Loved this Gary. Please do more. One small consideration: How about using your pointer during the talk to draw our attention to the areas on the charts you’re talking about. I’m a tech savvy guy and so have no problem following but others might not find it easy to know exactly what or where on the charts you’re referring to.
Anyway, looking forward to more of these (and your NY accent?).

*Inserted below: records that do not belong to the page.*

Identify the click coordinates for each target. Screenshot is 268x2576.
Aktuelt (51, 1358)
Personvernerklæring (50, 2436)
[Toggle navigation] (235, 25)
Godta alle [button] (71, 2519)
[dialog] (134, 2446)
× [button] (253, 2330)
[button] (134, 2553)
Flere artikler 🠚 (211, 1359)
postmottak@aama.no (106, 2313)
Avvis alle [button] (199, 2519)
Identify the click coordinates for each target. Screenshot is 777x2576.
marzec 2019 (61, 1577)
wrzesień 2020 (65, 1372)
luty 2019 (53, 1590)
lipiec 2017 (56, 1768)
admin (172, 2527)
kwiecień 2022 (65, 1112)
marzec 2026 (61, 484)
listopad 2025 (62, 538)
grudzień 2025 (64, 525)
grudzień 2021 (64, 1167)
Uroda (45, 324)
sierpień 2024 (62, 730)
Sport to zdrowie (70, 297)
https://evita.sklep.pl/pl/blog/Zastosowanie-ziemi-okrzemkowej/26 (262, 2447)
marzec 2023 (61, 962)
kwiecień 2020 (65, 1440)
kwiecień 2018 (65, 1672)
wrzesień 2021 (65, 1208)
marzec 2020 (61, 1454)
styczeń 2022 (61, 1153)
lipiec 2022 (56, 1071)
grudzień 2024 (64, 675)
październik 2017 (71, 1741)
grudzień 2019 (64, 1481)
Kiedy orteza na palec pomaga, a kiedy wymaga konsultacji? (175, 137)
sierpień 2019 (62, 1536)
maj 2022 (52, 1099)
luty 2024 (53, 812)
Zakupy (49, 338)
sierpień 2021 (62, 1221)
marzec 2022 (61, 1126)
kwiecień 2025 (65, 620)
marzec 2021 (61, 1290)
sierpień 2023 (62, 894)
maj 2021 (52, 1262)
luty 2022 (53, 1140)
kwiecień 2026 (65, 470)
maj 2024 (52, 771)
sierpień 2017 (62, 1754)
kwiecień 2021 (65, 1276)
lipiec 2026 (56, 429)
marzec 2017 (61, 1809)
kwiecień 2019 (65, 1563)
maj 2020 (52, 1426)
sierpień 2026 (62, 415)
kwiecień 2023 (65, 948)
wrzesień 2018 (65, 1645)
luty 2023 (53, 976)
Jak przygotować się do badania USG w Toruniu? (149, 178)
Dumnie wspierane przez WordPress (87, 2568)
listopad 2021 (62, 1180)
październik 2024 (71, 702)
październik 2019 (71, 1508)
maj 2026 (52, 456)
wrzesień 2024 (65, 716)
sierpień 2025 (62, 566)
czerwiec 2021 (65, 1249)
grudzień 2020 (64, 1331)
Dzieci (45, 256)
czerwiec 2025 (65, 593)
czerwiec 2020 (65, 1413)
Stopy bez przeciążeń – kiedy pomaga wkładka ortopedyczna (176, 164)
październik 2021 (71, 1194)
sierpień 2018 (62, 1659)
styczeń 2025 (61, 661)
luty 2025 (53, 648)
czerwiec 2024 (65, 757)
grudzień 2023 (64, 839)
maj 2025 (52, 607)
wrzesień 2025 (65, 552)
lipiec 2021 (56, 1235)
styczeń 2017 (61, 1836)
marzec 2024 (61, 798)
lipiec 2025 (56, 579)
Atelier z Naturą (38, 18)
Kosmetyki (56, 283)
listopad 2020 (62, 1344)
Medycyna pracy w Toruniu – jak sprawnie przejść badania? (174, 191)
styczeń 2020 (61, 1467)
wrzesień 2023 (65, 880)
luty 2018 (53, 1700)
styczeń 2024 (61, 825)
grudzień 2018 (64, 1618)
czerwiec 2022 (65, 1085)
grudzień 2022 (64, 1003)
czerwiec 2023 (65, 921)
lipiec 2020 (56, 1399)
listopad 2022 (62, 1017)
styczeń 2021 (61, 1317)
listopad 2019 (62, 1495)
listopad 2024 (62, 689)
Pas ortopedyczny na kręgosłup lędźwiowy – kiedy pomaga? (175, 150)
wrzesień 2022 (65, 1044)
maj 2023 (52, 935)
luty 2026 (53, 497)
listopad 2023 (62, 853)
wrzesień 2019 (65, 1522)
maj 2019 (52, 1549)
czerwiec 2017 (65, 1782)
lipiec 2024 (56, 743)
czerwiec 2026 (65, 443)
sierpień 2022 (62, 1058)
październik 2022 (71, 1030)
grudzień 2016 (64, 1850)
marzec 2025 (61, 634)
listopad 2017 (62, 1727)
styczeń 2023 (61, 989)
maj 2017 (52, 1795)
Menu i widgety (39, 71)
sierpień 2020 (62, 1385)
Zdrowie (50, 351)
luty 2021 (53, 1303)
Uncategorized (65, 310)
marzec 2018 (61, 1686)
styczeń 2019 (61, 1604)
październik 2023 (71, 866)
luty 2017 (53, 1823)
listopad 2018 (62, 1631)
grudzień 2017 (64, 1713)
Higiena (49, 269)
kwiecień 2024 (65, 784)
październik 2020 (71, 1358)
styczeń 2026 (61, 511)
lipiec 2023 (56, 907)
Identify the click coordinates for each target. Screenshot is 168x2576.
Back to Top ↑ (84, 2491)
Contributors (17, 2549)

Boston accent! I’ll try to incorporate a pointer, John. But with this video for example, I need to use the mouse to click record/stop recording as I go along because I’m just talking, not reading. So my thoughts formulate in segments while I am looking at the chart’s segments. But I’ll see what I can do with that and to improve the overall presentation. Still getting used to this.
That was fantastic. Very clear and easy to follow. Also, the right length of time. Enjoyed it.
Thank you. I tend to run out of things to say about the 9-10 min. mark. :-) Still getting comfortable with the medium, so keep an eye out. I expect it to develop going forward.
Hi Gary, really enjoy your content! I’d like to ask you about the FED’s response depending on the nature of the steepening. Why assume the FED wouldn’t be able to rescue (aggressive rate cuts, I guess) in the scenario of a deflationary steepener? Many thanks!
Well, where the Fed is concerned I try not to assume anything. But with the way the Fed’s balance sheet and M2 money supply got so extreme on this last inflation operation and with indicators like the 30 year Treasury yield (a measure of the system’s tolerance for inflation, IMO) breaking long-term trends I am just not quick to think that what has been over the last couple of decades will be going forward. At least I think the Fed was given a slap across its big egg head to think twice about the next inflationary operation. I think that from that perspective a deflationary tank job would not be unwelcome.
Makes sense, appreciate you insight!